Tech

The war against space hackers: how the JPL works to secure its missions from nation-state adversaries

NASA’s Jet Propulsion Laboratory designs, builds, and operates billion-dollar spacecraft. That makes it a target. What the infosec world calls Advanced Persistent Threats — meaning, generally, nation-state adversaries — hover outside its online borders, constantly seeking access to its “ground data systems,” its networks on Earth, which in turn connect to the ground relay stations through which those spacecraft are operated.

Their presumptive goal is to exfiltrate secret data and proprietary technology, but the risk of sabotage of a billion-dollar mission also exists. Over the last few years, in the wake of multiplesecuritybreaches which included APTs infiltrating their systems for months on end, the JPL has begun to invest heavily in cybersecurity.

I talked to Arun Viswanathan, a key NASA cyber security researcher, about that work, which is a fascinating mix of “totally representative of infosec today” and “unique to the JPL’s highly unusual concerns.” The key message is firmly in the former category, though: information security has to be proactive, not reactive.

Each mission at JPL is like its own semi-independent startup, but their technical constraints tend to be very unlike those of Valley startups. For instance, mission software is usually homegrown/innovative, because their software requirements are so much more stringent: for instance, you absolutely cannot have software going rogue and consuming 100% of CPU on a space probe.

Successful missions can last a very long time, so the JPL has many archaic systems, multiple decades old, which are no longer supported by anyone; they have to architect their security solutions around the limitations of that ancient software. Unlike most enterprises, they are open to the public, who tour the facilities by the hundred. Furthermore, they have many partners, such as other space agencies, with privileged access to their systems.

All that … while being very much the target of nation-state attackers. Theirs is, to say the last, an interesting threat model.

Viswanathan has focused largely on two key projects. One is the creation of a model of JPL’s ground data systems — all its heterogeneous networks, hosts, processes, applications, file servers, firewalls, etc. — and a reasoning engine on top of it. This then can be queried programmatically. (Interesting technical side note: the query language is Datalog, a non-Turing-complete offshoot of venerable Prolog which has had a resurgence of late.)

Previous to this model, no one person could confidently answer “what are the security risks of this ground data system?” As with many decades-old institutions, that knowledge was largely trapped in documents and brains.

With the model, ad hoc queries such as “could someone in the JPL cafeteria access mission-critical servers?” can be asked, and the reasoning engine will search out pathways, and itemize their services and configurations. Similarly, researchers can work backwards from attackers’ goals to construct “attack trees,” paths which attackers could use to conceivably reach their goal, and map those against the model, to identify mitigations to apply.

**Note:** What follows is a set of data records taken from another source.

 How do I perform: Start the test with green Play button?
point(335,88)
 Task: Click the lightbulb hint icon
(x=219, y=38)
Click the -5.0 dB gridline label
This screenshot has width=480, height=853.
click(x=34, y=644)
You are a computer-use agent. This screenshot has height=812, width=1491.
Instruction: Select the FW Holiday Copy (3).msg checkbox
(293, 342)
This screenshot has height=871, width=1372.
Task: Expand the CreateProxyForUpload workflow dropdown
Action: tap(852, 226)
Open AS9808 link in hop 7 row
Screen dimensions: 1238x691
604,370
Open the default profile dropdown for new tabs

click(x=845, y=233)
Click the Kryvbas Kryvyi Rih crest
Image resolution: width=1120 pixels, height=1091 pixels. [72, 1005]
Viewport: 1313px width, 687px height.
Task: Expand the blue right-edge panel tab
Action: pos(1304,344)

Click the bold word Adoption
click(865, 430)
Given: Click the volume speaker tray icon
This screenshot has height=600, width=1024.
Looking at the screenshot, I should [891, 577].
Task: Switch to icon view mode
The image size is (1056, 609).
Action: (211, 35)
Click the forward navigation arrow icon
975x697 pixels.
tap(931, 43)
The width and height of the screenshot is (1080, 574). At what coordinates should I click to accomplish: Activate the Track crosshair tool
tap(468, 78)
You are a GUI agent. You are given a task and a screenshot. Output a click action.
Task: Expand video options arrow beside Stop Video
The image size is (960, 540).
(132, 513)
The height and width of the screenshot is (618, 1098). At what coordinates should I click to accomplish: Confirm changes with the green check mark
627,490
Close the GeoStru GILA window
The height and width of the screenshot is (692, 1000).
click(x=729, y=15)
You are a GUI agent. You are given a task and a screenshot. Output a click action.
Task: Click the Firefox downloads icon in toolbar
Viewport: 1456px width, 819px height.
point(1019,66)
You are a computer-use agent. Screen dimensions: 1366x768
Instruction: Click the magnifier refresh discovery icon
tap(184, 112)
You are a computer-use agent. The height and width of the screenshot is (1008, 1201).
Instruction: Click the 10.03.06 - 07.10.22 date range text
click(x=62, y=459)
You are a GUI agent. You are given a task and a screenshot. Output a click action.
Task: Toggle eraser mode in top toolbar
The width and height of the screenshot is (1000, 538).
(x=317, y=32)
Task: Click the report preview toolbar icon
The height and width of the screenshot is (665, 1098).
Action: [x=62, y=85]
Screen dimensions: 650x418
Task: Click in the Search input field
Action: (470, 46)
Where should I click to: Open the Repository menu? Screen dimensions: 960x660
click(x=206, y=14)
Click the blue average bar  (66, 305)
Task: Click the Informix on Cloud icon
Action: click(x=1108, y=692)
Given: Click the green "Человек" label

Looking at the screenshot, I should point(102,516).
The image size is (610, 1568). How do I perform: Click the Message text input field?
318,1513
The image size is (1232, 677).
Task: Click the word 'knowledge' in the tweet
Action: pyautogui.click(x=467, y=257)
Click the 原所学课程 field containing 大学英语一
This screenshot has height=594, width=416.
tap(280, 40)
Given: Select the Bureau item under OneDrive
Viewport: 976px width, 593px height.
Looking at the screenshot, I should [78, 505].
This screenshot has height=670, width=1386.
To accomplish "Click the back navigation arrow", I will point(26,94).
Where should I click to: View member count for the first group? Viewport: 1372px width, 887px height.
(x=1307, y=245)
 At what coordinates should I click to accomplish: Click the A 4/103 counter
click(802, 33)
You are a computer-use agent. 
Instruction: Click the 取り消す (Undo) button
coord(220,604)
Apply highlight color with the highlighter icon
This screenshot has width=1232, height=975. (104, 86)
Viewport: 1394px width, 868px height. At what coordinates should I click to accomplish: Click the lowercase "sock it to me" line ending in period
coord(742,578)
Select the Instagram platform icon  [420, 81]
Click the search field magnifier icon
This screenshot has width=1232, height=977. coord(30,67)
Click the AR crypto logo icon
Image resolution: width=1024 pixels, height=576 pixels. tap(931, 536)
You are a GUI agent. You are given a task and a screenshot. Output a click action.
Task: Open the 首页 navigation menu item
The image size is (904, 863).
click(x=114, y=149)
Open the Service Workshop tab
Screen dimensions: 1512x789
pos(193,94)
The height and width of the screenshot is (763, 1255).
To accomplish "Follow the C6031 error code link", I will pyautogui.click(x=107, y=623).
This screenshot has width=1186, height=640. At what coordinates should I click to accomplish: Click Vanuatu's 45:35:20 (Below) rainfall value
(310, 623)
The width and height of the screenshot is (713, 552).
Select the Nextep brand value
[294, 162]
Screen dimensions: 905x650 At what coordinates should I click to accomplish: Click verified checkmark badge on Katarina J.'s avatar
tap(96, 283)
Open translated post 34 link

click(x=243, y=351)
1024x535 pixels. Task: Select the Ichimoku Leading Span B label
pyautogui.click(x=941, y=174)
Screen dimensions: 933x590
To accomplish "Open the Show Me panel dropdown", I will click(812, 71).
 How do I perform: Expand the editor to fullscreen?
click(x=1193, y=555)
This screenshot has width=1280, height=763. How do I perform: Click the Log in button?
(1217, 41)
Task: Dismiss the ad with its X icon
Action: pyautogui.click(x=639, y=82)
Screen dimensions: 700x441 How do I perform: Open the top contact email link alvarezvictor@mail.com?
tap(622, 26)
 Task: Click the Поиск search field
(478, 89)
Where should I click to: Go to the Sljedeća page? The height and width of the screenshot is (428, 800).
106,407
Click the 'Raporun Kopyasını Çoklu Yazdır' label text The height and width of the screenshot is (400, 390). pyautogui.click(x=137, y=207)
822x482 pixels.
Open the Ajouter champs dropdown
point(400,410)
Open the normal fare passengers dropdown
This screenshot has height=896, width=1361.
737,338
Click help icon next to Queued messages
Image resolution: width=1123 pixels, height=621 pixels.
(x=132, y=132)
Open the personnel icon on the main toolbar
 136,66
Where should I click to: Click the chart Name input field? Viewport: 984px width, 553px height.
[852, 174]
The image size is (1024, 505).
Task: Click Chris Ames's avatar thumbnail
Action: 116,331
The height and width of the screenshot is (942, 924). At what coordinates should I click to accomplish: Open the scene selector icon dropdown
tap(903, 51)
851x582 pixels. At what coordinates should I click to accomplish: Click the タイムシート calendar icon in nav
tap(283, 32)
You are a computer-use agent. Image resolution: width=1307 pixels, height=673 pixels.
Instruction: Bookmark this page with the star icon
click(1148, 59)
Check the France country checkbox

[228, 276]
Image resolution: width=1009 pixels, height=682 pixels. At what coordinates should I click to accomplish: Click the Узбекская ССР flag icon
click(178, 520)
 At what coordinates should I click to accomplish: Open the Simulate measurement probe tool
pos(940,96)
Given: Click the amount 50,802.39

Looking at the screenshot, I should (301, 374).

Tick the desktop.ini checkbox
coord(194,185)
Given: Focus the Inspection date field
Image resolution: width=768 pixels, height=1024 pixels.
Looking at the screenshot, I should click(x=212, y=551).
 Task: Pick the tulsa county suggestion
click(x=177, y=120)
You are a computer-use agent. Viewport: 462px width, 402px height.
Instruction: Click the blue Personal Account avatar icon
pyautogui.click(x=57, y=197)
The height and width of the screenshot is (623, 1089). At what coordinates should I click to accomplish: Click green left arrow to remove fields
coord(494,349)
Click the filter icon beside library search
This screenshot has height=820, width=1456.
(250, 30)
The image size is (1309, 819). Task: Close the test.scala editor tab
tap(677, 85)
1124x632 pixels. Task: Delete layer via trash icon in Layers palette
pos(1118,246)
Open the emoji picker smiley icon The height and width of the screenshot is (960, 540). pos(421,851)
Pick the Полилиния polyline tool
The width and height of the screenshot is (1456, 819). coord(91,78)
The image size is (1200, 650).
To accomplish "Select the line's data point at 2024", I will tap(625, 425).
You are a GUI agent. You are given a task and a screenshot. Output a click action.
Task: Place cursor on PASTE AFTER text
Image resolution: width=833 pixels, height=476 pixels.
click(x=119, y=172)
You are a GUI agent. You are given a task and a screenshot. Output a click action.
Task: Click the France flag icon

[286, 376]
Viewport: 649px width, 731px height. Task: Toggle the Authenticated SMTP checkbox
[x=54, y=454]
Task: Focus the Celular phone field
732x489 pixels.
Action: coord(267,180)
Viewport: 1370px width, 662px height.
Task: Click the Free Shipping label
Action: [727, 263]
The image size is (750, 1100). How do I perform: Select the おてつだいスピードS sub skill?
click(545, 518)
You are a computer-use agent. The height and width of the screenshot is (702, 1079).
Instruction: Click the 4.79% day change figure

His other major project is to increase the JPL’s “cyber situational awareness” — in other words, instrumenting their systems to collect and analyze data, in real time, to detect attacks and other anomalous behavior. For instance, a spike in CPU usage might indicate a compromised server being used for cryptocurrency mining.

In the bad old days, security was reactive: if someone had a problem and couldn’t access their machine, they’d call, but that was the extent of their observability. Nowadays, they can watch for malicious and anomalous patterns which range from the simple, such as a brute-force attack indicated by many failed logins followed by a successful one, to the much more complex, e.g. machine-learning based detection of a command system operating outside its usual baseline parameters.

Of course, sometimes it’s just an anomaly, not an attack. Conversely, this new observability is also helping to identify system inefficiencies, memory leakage, etcetera, proactively rather than reactively.

This may all seem fairly basic if you’re accustomed to, say, your Digital Ocean dashboard and its panoply of server analygics. But re-engineering an installed base of heterogeneous complex legacy systems for observability at scale is another story entirely. Looking at the borders and interfaces isn’t enough; you have to observe all the behavior inside the perimeter too, especially in light of partners with privileged access, who might abuse that access if compromised. (This was the root cause of the infamous 2018 attack on the JPL.)

While the JPL’s threat model is fairly unique, Viswanathan’s work is quite representative of our brave new world of cyberwarfare. Whether you’re a space agency, a big company, or a growing startup, your information security nowadays needs to be proactive. Ongoing monitoring of anomalous behavior is key, as is thinking like an attacker; reacting after you find out something bad happened is not enough. May your organization learn this the easy way, rather than joining the seemingly endless of headlines telling us all of breach after breach.